Noch weit reichender ist die Zusammenarbeit der Staatscarrier Lufthansa und Turkish Airlines. Zum einen sind die beiden seit 2007 Partner in der „Star Alliance“, dem von der Lufthansa angeführten, größten Luftfahrtbündnis der Welt. Eine Partnerschaft, die den Aufstieg der Turkish Airlines zum Global Player und zur viertgrößten Fluggesellschaft Europas maßgeblich gefördert hat. „Wir haben die Effizienz vom Westen und den Service vom Osten gelernt“, verrät Turkish-Airlines-Vorstandschef Temel Kotil augenzwinkernd. Zum anderen gründeten die zwei Fluggesellschaften schon im Oktober 1989 eine gemeinsame Ferienflugtochter: die SunExpress mit Sitz in Antalya, an der beide jeweils 50 Prozent halten. Damals mit einer einzigen Boeing 737-300 gestartet, ist SunExpress heute Marktführer im deutsch-türkischen Charter-Verkehr: In 25 Maschinen hat sie 2010 fast sieben Millionen Passagiere befördert und dabei mehr als 500 Millionen Euro Umsatz eingeflogen. So erfolgreich ist diese deutsch-türkische Tochter, das sie nun sogar einen Enkel zur Welt bringt: die deutsche SunExpress mit Sitz in Kelsterbach bei Frankfurt. „Das ist unser wichtigstes Investment seit der Gründung von Sun-Express“, wie Vorstandschef Paul Schwaiger betont, der auch den deutschen Ableger führen wird. Dieser wird vom Sommer an mit zusätzlichen drei Maschinen von Frankfurt, Stuttgart, München und Düsseldorf aus zu acht türkischen Städten fliegen. Und im nächsten Winter soll die neue Gesellschaft mit weiteren drei Flugzeugen erstmals Ägypten ansteuern, direkt von Deutschland aus – das geht eben nur, wenn die Airline ihren Hauptsitz in Deutschland hat. Weiterer Vorteil: Als deutsche Airline kann SunExpress auf attraktivere Start- und Landezeiten hoffen, als sie sie bislang in Deutschland erhält.
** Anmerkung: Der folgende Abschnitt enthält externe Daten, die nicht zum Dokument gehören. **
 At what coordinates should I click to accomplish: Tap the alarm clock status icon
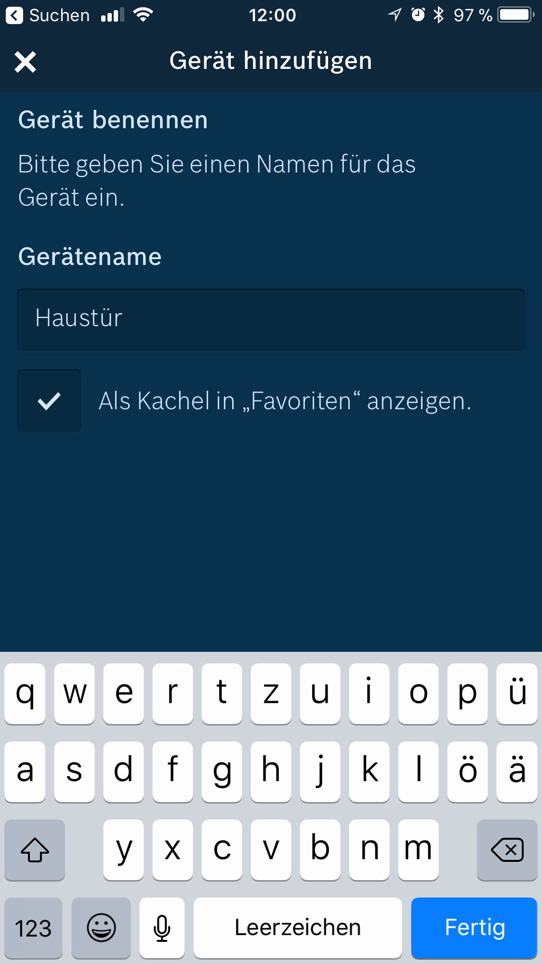(x=418, y=15)
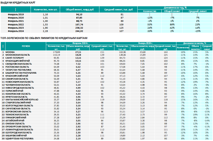Viewport: 213px width, 141px height.
Task: Select the "Динамика за год, %" header cell
Action: (x=175, y=8)
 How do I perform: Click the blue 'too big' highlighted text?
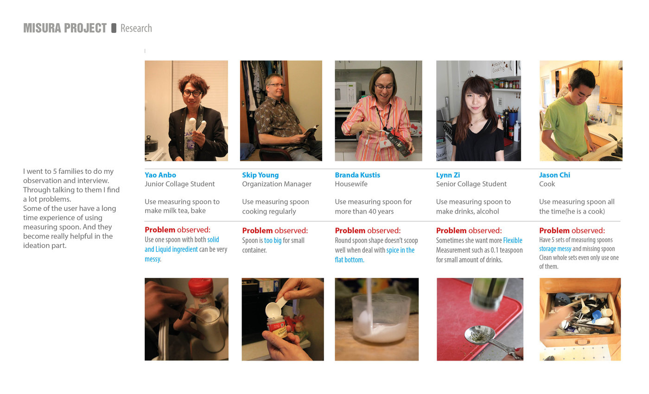[273, 241]
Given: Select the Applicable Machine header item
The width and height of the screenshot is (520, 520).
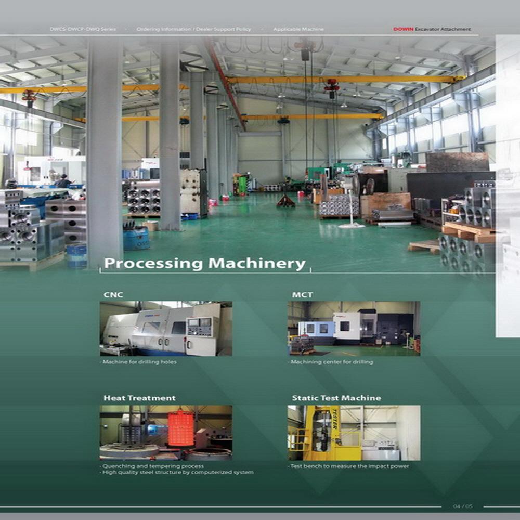Looking at the screenshot, I should coord(298,29).
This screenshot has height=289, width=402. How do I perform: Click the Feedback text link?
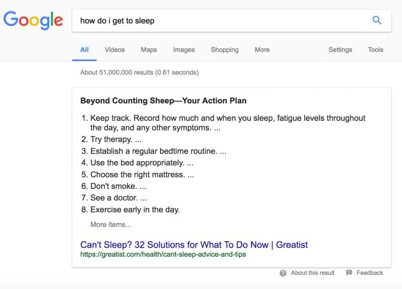click(370, 273)
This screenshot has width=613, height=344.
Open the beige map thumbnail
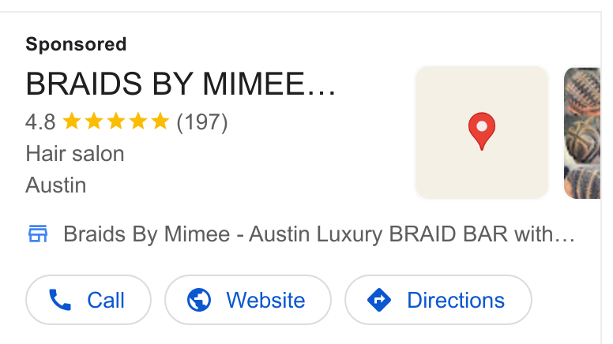(x=482, y=133)
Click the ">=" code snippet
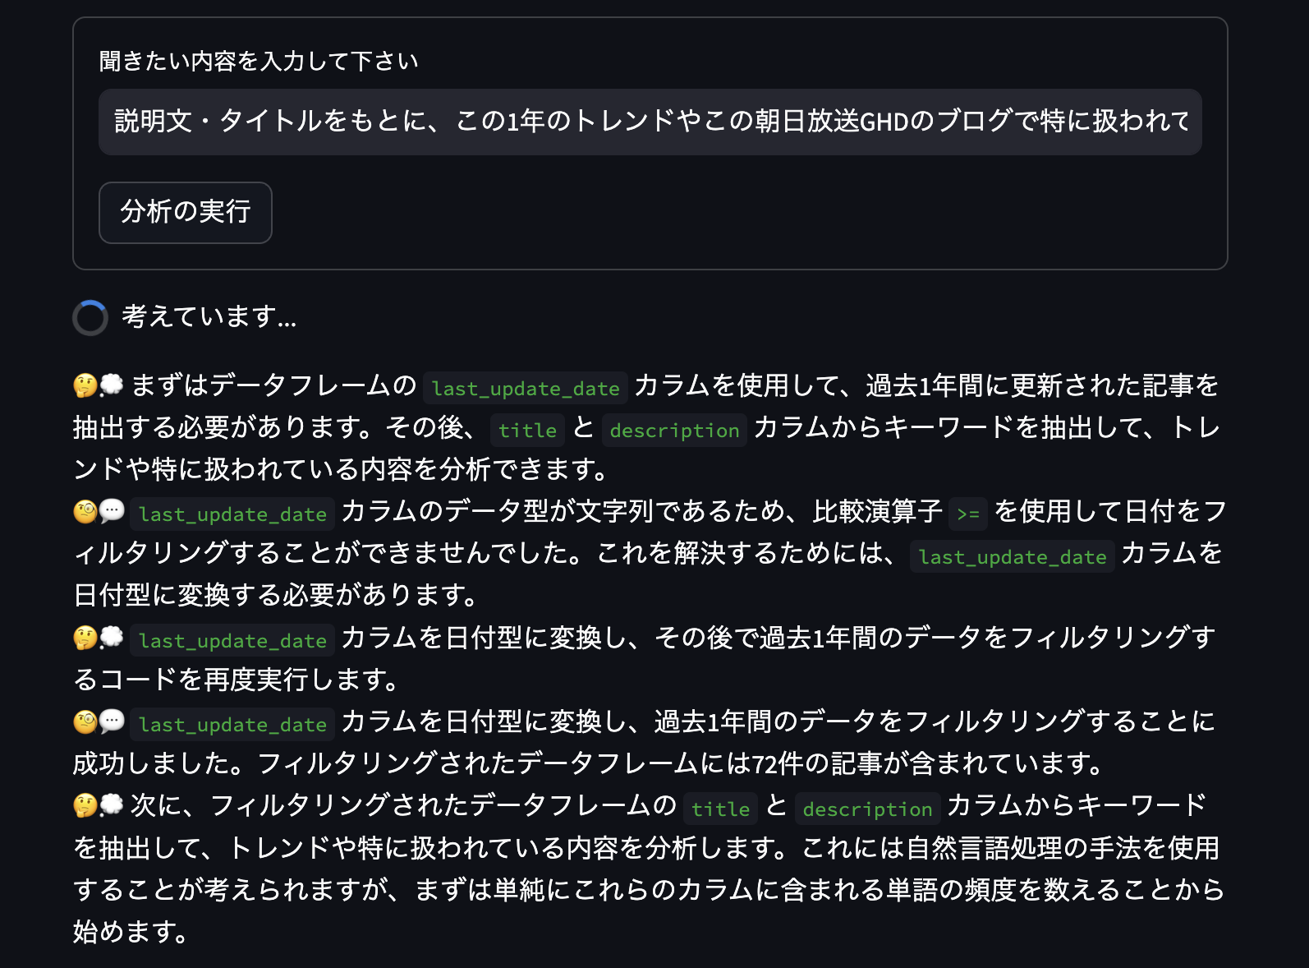Image resolution: width=1309 pixels, height=968 pixels. coord(967,514)
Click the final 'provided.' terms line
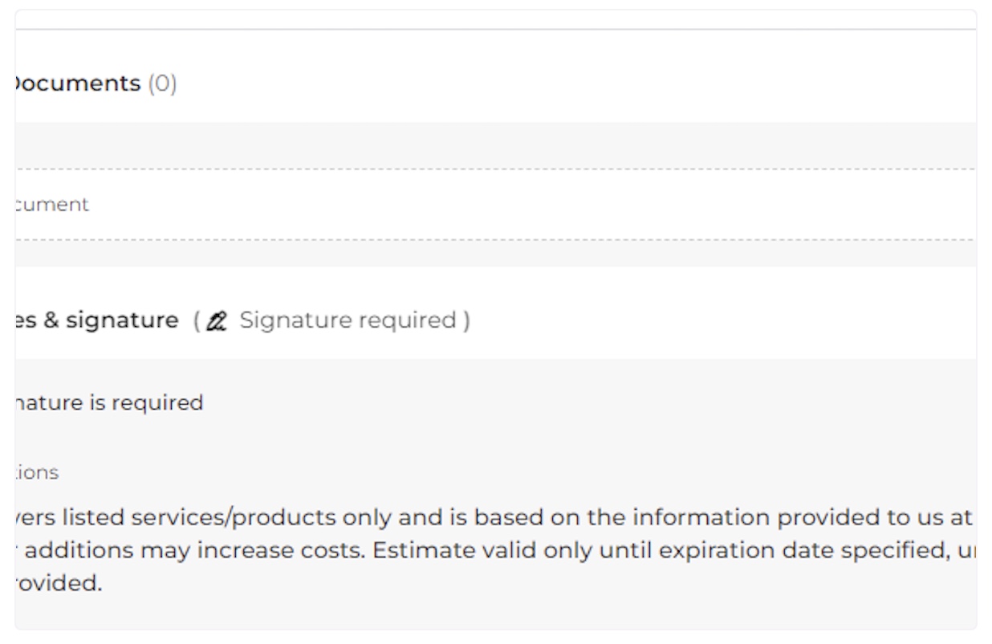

Angesichts des heute schon von starker Konkurrenz geprägten deutsch-türkischen Flugmarktes löst diese Expansion bei den Wettbewerbern alles andere als Begeisterung aus. Zwar geht der Deutsche Reiseverband davon aus, dass das Reiseland Türkei dank seines guten Preis-Leistungs-Verhältnisses im deutschen Quellmarkt auch in diesem Jahr kräftig wachsen wird: um rund sechs Prozent. Zugleich werden die Flugzeug-Kapazitäten aber um fast 20 Prozent steigen. Auch die Condor, Tochter des deutsch-britischen Touristikers Thomas Cook, erhöht zum Sommer die Zahl ihrer Türkei-Flüge; zudem hat Cook im September vom Hamburger Unternehmer Vural Öger, dem Pionier des deutsch-türkischen Reisegeschäfts, dessen Öger Tours übernommen.
Tatsächlich herrscht auf dem deutsch-türkischen Fliegermarkt seit Jahren ein ständiges Kommen und Gehen. Viele kleine Airlines versuchen ihr Glück und scheitern dabei auch oft. Den Kunden kann das nur recht sein: Sie profitieren von den Kampfpreisen neuer Wettbewerber. Paul Schwaiger macht der kommende Winter trotzdem kein Kopfzerbrechen. Wie andere Türkei-Kenner sieht er, dass das Land sich zur Ganzjahres-Destination entwickelt: mit verstärktem Kultur-, Sport- und Gesundheitstourismus. „Für erfahrene und geschickte Luftfahrtunternehmen ist da noch viel Platz“, meint Schwaiger zuversichtlich.